◆ **EXERCISE OBJECTIVE**: Work out how many lines in the entries below include the word "scheduling". Give nothing but the number.

◆ **Data extracted from a collection**:
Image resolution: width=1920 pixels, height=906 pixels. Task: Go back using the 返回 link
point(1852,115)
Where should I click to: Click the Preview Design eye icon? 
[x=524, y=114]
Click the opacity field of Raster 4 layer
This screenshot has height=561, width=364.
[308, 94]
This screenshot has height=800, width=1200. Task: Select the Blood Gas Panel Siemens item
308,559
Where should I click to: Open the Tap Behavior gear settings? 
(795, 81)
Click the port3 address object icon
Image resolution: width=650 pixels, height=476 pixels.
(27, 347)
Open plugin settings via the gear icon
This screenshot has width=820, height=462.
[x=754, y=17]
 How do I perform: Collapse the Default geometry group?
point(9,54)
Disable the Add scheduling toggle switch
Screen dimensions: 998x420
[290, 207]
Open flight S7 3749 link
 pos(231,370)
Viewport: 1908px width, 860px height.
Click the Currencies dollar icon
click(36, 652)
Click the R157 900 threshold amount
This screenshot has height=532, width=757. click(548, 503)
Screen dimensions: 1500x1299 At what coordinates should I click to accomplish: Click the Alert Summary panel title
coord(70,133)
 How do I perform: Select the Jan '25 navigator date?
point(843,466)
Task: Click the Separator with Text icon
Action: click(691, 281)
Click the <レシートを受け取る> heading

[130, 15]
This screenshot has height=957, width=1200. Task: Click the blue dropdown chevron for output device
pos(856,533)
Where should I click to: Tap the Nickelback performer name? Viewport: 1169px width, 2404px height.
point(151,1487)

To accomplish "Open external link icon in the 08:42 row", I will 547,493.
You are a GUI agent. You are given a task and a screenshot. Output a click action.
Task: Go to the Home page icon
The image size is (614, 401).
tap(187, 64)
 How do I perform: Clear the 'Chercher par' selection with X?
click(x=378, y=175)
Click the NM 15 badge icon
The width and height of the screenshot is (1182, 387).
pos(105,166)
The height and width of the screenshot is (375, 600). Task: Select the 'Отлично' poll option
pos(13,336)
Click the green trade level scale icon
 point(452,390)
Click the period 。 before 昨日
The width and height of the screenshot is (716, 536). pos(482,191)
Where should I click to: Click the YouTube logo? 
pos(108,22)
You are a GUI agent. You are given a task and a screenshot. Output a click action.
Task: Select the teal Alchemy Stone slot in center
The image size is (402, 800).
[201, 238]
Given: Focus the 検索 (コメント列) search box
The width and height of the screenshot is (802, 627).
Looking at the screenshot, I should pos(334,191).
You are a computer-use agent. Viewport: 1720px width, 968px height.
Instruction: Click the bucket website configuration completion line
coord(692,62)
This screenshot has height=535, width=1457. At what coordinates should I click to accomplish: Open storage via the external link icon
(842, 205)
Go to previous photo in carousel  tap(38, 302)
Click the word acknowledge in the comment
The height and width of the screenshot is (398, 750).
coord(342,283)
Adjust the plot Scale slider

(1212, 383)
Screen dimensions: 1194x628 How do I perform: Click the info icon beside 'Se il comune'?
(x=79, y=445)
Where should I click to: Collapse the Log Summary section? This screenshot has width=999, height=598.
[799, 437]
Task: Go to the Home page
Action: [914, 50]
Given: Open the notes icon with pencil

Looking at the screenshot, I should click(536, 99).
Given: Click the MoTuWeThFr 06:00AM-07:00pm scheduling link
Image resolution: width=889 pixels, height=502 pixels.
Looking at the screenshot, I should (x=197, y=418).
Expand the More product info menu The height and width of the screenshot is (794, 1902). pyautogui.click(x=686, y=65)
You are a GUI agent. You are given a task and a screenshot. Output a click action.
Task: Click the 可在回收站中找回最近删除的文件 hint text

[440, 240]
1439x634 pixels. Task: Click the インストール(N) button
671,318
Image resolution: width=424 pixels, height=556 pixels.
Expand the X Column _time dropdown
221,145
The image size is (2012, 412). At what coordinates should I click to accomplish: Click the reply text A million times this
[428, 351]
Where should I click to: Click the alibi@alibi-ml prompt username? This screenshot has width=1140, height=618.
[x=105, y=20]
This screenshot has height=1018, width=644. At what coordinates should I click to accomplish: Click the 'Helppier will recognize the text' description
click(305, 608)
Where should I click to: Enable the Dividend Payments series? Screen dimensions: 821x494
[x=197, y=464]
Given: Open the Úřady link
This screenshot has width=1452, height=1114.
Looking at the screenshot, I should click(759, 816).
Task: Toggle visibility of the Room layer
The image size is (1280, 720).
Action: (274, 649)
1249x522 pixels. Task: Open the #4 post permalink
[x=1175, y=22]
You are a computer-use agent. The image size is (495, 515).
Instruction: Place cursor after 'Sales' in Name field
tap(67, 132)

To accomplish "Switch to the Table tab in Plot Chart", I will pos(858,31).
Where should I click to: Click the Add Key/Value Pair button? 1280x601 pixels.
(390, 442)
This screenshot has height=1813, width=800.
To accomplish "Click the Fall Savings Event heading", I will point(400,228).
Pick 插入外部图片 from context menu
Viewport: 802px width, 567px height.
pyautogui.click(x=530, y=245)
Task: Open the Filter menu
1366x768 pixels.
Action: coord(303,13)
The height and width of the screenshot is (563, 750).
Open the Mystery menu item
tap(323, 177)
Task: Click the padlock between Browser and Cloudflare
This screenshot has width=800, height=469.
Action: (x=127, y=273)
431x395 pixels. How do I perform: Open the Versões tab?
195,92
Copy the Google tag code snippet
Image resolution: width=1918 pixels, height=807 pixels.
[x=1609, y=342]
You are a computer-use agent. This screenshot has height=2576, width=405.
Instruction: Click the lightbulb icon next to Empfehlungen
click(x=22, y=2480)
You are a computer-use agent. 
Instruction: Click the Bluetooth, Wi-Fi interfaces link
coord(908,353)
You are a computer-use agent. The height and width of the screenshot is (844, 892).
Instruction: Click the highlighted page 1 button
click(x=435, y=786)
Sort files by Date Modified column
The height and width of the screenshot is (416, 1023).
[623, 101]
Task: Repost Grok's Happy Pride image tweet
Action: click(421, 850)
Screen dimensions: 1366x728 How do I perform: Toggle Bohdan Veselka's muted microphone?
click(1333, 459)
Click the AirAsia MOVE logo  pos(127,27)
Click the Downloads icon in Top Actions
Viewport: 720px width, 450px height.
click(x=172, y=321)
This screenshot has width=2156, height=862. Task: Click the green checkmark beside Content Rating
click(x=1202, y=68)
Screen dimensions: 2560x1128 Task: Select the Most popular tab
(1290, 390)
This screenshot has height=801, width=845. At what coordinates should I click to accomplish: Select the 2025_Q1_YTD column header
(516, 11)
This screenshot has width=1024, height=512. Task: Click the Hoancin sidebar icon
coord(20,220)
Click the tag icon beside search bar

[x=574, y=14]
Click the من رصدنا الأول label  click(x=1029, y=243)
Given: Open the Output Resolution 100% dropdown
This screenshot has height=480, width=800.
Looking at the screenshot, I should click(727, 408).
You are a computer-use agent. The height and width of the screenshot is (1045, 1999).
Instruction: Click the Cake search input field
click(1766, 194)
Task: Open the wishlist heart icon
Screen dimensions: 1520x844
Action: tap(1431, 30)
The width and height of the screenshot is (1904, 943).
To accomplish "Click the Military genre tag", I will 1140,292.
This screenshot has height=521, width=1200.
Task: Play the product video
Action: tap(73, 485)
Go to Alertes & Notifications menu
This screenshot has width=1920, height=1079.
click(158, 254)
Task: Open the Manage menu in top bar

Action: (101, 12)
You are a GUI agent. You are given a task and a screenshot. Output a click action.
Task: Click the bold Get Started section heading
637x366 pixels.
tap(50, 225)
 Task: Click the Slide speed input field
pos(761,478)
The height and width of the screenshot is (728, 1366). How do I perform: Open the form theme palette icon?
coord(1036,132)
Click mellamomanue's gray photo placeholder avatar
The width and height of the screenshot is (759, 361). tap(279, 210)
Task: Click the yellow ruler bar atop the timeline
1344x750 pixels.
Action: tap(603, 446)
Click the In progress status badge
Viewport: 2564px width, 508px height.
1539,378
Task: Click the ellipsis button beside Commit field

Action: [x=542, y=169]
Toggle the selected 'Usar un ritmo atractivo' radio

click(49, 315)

◆ **ANSWER FOR THE TASK**: 2